2021 budget highlights for our sector from BC and federal governments

BC Finance Minister Selina Robinson

The federal government’s first budget in two years was tabled Monday, followed by BC Budget day on Tuesday. Here are some highlights for the community social services sector from those two budgets.

For our sector, the Supplement to the Estimates is the low-key home to the numbers that matter most to our sector – the Standard Objects, aka STOBs.

STOBs are line items in each ministry’s plan, and the ones that matter to our sector are STOB 77 and 80. They indicate how much money will be going out either as grants (STOB 77) or reimbursements for contracted services (STOB 80). STOBs are not specific to the non-profit sector, but they are the line items that indicate how much each ministry is committing in third-party contracts.

STOB 80s for five of our sector’s key funding ministries – Advanced Education, MCFD, Health, Public Services and Solicitor General, and Social Development and Poverty Reduction –all appear to have increased their third-party contract amounts compared to last year’s budget. However, other organizations’ analyses of the STOB 80 figures have concluded that the minimal uplift will barely cover wage increases for existing contracts in our sector.

Here are STOB 80s for these ministries:

  • Advanced Education – $313 million, up from $250 million in 2020-21
  • MCFD – $1.65 billion, up from $1.5 billion
  • Health – $8 billion, up from $7.6 billion (unclear whether contracts with health authorities are included in this)
  • PSSG – $576 million, up from $505 million
  • SDPR – $1.78 billion, up from $1.6 billion

A review of these ministries’ three-year plans makes it very clear that we are in for flat-line budgets in the social ministries right through 2023-24 as the government works to reduce its $9.7 billion deficit to $4.3 billion by 2023-24.

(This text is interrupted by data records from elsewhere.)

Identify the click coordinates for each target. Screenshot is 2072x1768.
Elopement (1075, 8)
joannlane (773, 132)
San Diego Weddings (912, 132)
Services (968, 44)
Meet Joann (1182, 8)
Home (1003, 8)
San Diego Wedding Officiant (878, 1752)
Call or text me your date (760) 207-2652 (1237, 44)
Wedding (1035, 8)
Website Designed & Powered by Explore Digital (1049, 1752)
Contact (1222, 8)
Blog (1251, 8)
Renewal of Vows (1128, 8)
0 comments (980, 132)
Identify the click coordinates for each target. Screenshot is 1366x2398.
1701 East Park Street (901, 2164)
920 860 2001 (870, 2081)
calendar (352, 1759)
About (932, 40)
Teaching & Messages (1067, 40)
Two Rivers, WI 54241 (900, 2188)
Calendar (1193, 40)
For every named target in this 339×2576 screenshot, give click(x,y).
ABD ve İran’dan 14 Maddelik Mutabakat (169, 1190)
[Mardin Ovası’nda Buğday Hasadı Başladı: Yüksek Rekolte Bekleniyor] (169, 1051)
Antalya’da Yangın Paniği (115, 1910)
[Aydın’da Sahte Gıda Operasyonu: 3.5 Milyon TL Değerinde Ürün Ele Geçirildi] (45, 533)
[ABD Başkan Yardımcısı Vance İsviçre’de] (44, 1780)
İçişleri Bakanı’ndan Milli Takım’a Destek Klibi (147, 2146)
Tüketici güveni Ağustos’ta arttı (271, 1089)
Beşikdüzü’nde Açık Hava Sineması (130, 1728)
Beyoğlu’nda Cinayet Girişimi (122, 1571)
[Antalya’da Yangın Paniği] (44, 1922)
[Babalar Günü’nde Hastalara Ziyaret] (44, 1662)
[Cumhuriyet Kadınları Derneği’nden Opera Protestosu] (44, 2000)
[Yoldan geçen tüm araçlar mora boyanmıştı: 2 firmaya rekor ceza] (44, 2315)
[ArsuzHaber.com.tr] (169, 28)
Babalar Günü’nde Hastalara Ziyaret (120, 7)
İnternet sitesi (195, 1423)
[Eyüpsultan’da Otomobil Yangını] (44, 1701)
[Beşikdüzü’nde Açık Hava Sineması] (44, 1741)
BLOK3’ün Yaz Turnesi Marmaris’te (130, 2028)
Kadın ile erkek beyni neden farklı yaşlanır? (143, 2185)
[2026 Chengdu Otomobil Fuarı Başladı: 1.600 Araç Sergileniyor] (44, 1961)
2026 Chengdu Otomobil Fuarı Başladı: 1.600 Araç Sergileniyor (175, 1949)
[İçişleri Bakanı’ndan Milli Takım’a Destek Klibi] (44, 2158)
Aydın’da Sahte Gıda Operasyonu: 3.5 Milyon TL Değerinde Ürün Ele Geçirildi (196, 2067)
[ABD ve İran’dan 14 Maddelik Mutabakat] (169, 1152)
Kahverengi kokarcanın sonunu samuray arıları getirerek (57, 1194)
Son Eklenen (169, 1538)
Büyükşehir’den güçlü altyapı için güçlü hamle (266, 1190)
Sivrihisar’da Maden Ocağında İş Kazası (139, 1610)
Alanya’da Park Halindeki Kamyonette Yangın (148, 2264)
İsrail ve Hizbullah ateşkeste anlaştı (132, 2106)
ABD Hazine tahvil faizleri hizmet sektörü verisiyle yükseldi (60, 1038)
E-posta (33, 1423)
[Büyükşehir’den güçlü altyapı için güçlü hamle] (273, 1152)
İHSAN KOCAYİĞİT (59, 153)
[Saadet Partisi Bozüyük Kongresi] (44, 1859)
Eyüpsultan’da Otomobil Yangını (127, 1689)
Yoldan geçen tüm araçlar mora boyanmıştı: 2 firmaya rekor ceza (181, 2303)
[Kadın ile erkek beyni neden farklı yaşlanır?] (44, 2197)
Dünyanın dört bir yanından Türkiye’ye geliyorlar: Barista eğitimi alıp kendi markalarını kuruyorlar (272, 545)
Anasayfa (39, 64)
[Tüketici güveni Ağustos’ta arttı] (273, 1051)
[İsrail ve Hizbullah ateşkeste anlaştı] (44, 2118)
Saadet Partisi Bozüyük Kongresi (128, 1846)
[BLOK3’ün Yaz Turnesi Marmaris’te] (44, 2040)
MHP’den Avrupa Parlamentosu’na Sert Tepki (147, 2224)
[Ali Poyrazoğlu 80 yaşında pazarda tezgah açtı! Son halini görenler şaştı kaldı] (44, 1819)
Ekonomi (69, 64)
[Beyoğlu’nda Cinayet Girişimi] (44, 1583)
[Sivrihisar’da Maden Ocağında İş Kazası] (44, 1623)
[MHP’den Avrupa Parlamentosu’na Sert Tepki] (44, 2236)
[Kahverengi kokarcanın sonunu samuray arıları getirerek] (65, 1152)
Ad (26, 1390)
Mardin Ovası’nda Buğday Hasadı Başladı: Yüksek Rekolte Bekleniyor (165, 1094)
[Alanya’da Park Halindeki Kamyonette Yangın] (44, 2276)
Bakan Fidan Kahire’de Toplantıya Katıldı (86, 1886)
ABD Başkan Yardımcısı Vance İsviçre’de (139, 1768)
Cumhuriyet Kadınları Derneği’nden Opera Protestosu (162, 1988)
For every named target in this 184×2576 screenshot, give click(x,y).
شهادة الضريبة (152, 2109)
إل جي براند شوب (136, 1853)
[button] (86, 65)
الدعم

Other BC budget highlights relevant to our sector:

  • Childcare is big in both the provincial and federal budgets. The province is aiming to double the number of $10-a-day childcare spaces and will boost wages for early childhood educators in licenced facilities by $2 an hour. The number of spaces in the Aboriginal Head Start program will increase to 1,000 from the current 600. The federal government, meanwhile, has pledged almost $30 billion over the next five years targeted at accessible, affordable childcare.
  • Foundry centres, providing wraparound mental health and addiction services to children and youth ages 12 to 24, will be expanding into more communities. There are currently nine Foundry centres open in BC, with a plan to increase that to 23 centres by 2023-24.
  • Services for children and youth with special needs will see a $30 million jump to $440 million this year, but that will fall back to $432 million for the next two years. Services for child and youth mental health is also getting a boost, though much of that will go toward the new Foundries and for expanding the new Integrated Child and Youth Team approach from five school districts to 15. 
  • Community Living BC will receive $367 million in new funding over the next three years to provide supports and services to the more than 25,000 adults with developmental disabilities and their families who receive CLBC support (the caseload grows by about five per cent a year). Of note: CLBC is anticipating a loss of paid work for the people it serves, with the percentage of clients under 65 who have earned income forecast to fall from 24 per cent currently to 20 per cent in three years, and the number of those who have retained employment for a year or more falling from 81 per cent to 70 per cent.
  • Seniors will benefit from a $68 million lift over three years aimed at improving the quality of homecare by increasing the number of care aides and other community care providers that do that work. Low-income seniors will see a $50 boost in the seniors’ supplement – the first lift since 1987!

Housing is a focus of both the provincial and federal budgets, with the feds pledging more than 35,000 affordable homes and funding for the Canadian Mortgage Housing Corporation to repair existing affordable housing units.

Provincially, there will be more money to extend supports and services for people experiencing or at risk of homelessness, and a plan for 10,000 new housing units over the next three years through grand funding to non-profit housing providers, with a focus on middle-income families, seniors, Indigenous Peoples, and women and children leaving violence. (Check out this BC Housing map of all housing projects in BC)

The federal budget brought word of a new $400 million temporary fund, the Community Services Recovery Fund, to help charities and non-profits “adapt and modernize so they can better support the economic recovery in our communities.” No details yet on what that fund will look like or how it will be administered, but we’ll be watching for more to share with you.

As well, the federal government is tossing around the idea of a “home in government” for charities, which the BC government has recently done by creating a Parliamentary Secretary for Community Development and Non-Profits within the Social Development Ministry. Ottawa is also considering expansion of borrower eligibility for the Canada Small Business Financing Program to include non-profit and charitable social enterprises.